On Mon, Jul 08, 2013 at 06:50:23PM +0200, Peter Zijlstra wrote:
>
> [ 324.983534] ------------[ cut here ]------------
> [ 324.984420] WARNING: at /usr/src/linux-2.6/kernel/events/core.c:1953 __perf_event_enable+0x187/0x190()
> [ 324.984420] Modules linked in:
> [ 324.984420] CPU: 19 PID: 2715 Comm: nmi_bug_snb Not tainted 3.10.0+ #246
> [ 324.984420] Hardware name: Supermicro X8DTN/X8DTN, BIOS 4.6.3 01/08/2010
> [ 324.984420] 0000000000000009 ffff88043fce3ec8 ffffffff8160ea0b ffff88043fce3f00
> [ 324.984420] ffffffff81080ff0 ffff8802314fdc00 ffff880231a8f800 ffff88043fcf7860
> [ 324.984420] 0000000000000286 ffff880231a8f800 ffff88043fce3f10 ffffffff8108103a
> [ 324.984420] Call Trace:
> [ 324.984420] <IRQ> [<ffffffff8160ea0b>] dump_stack+0x19/0x1b
> [ 324.984420] [<ffffffff81080ff0>] warn_slowpath_common+0x70/0xa0
> [ 324.984420] [<ffffffff8108103a>] warn_slowpath_null+0x1a/0x20
> [ 324.984420] [<ffffffff81134437>] __perf_event_enable+0x187/0x190
> [ 324.984420] [<ffffffff81130030>] remote_function+0x40/0x50
> [ 324.984420] [<ffffffff810e51de>] generic_smp_call_function_single_interrupt+0xbe/0x130
> [ 324.984420] [<ffffffff81066a47>] smp_call_function_single_interrupt+0x27/0x40
> [ 324.984420] [<ffffffff8161fd2f>] call_function_single_interrupt+0x6f/0x80
> [ 324.984420] <EOI> [<ffffffff816161a1>] ? _raw_spin_unlock_irqrestore+0x41/0x70
> [ 324.984420] [<ffffffff8113799d>] perf_event_exit_task+0x14d/0x210
> [ 324.984420] [<ffffffff810acd04>] ? switch_task_namespaces+0x24/0x60
> [ 324.984420] [<ffffffff81086946>] do_exit+0x2b6/0xa40
> [ 324.984420] [<ffffffff8161615c>] ? _raw_spin_unlock_irq+0x2c/0x30
> [ 324.984420] [<ffffffff81087279>] do_group_exit+0x49/0xc0
> [ 324.984420] [<ffffffff81096854>] get_signal_to_deliver+0x254/0x620
> [ 324.984420] [<ffffffff81043057>] do_signal+0x57/0x5a0
> [ 324.984420] [<ffffffff8161a164>] ? __do_page_fault+0x2a4/0x4e0
> [ 324.984420] [<ffffffff8161665c>] ? retint_restore_args+0xe/0xe
> [ 324.984420] [<ffffffff816166cd>] ? retint_signal+0x11/0x84
> [ 324.984420] [<ffffffff81043605>] do_notify_resume+0x65/0x80
> [ 324.984420] [<ffffffff81616702>] retint_signal+0x46/0x84
> [ 324.984420] ---[ end trace 442ec2f04db3771a ]---

OK, this looks like an unrelated issue. Still wants fixing though.

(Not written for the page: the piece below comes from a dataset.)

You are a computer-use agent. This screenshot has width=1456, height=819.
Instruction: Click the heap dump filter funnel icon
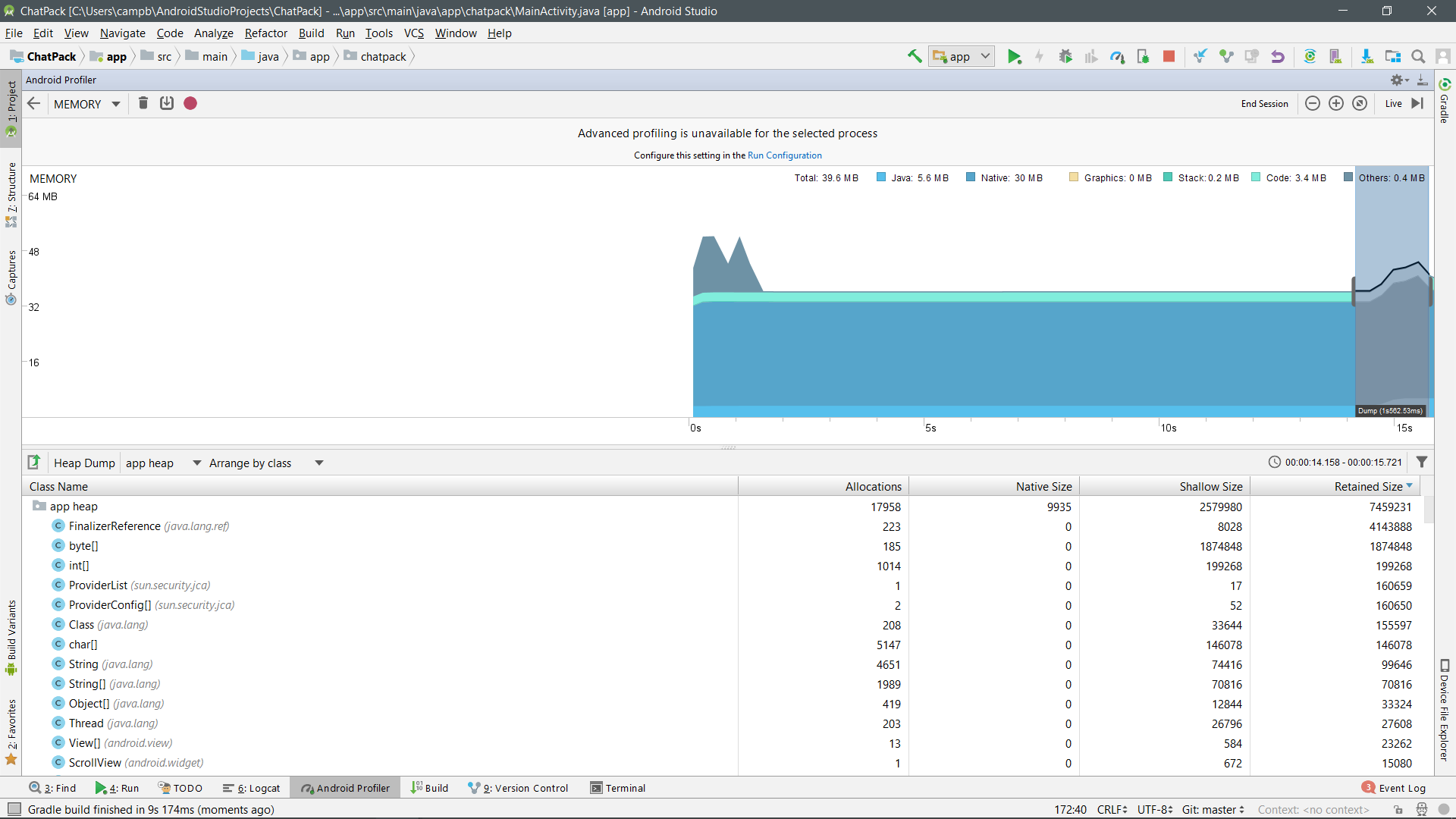(x=1422, y=462)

It looks like we get an IPI from perf_event_enable() right after we release
child_ctx->lock in perf_event_exit_task_context().

I don't see what we could do here other than write a comment and remove the
WARN. It seems a valid, albeit, unlikely scenario.